23 Binomial Test

Consider an experiment in which researchers are trying to determine if a particular rat has learned to press one of two levers whenever they are placed inside of an experimental apparatus. Intuitively, answering this questions would be as simple as just watching the rat and taking note of whether it pressed the correct lever or not. The trouble is that rat behaviour is somewhat random: it sometimes pressed the correct lever and sometimes presses the incorrect lever.

Suppose that the experiment contained \(n=100\) trials and the number of trials in which the rat pressed the lever was \(n_{\text{pressed}}=61\). Did the rat learn or not? We turn to Null Hypothesis Significance Testing (NHST) to answer this question.

1. Specify the null and alternative hypotheses (\(H_0\) and \(H_1\)) in terms of a distribution and population parameter.

First, decide on a statistical model for the measurements you are trying to reason about. That is, think of your data as being samples from a random variable. What distribution does that random variable have?

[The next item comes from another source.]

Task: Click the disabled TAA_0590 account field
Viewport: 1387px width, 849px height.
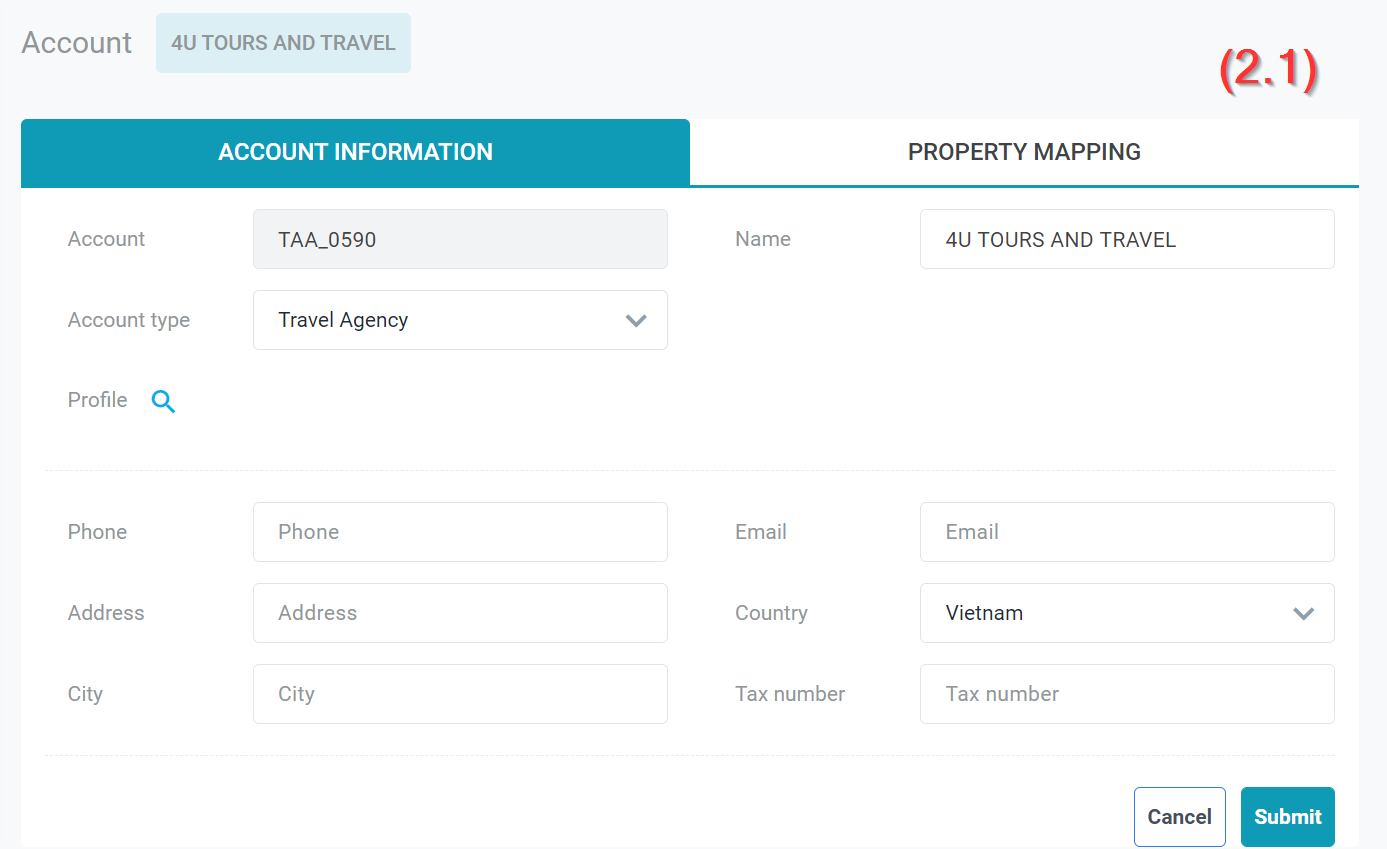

We have a rat that either presses the correct lever or doesn’t. This is a dichotomous outcome, so we know that Binomial distribution is a good model. Recall that the binomial has two parameters, (1) the number of trials \(n\) and (2) the probability of success \(p\). The number of trials is fixed for us by our experiment (\(n=100\)), and \(p\) is the very thing we are trying to reason about. If \(p=0.5\) then the rat is just guessing at the levers. This corresponds to a null result, and therefore to the null hypothesis \(H_0\). If \(p>0.5\) then the rat is doing better than guessing and we would say that it has learned. Therefore, this corresponds to the alternative hypothesis \(H_1\). Let \(X\) be the binomial random variable that generates the results in the above experiment. Then,

\[ X \sim binomial(n=100, p) \\ H_0: p = 0.5 \\ H_1: p > 0.5 \]

2. Specify the type I error rate – denoted by the symbol \(\alpha\) – you are willing to tolerate.

It is traditional in psychology and neuroscience to tolerate a \(5\%\) type I error rate in our inference procedure. This means that 5 out of every 100 times we think the rat has learned, we will have made an incorrect conclusion.

\[ \alpha=0.05 \]

3. Specify the sample statistic that you will use to estimate the population parameter in step 1 and state how it is distributed under the assumption that \(H_0\) is true.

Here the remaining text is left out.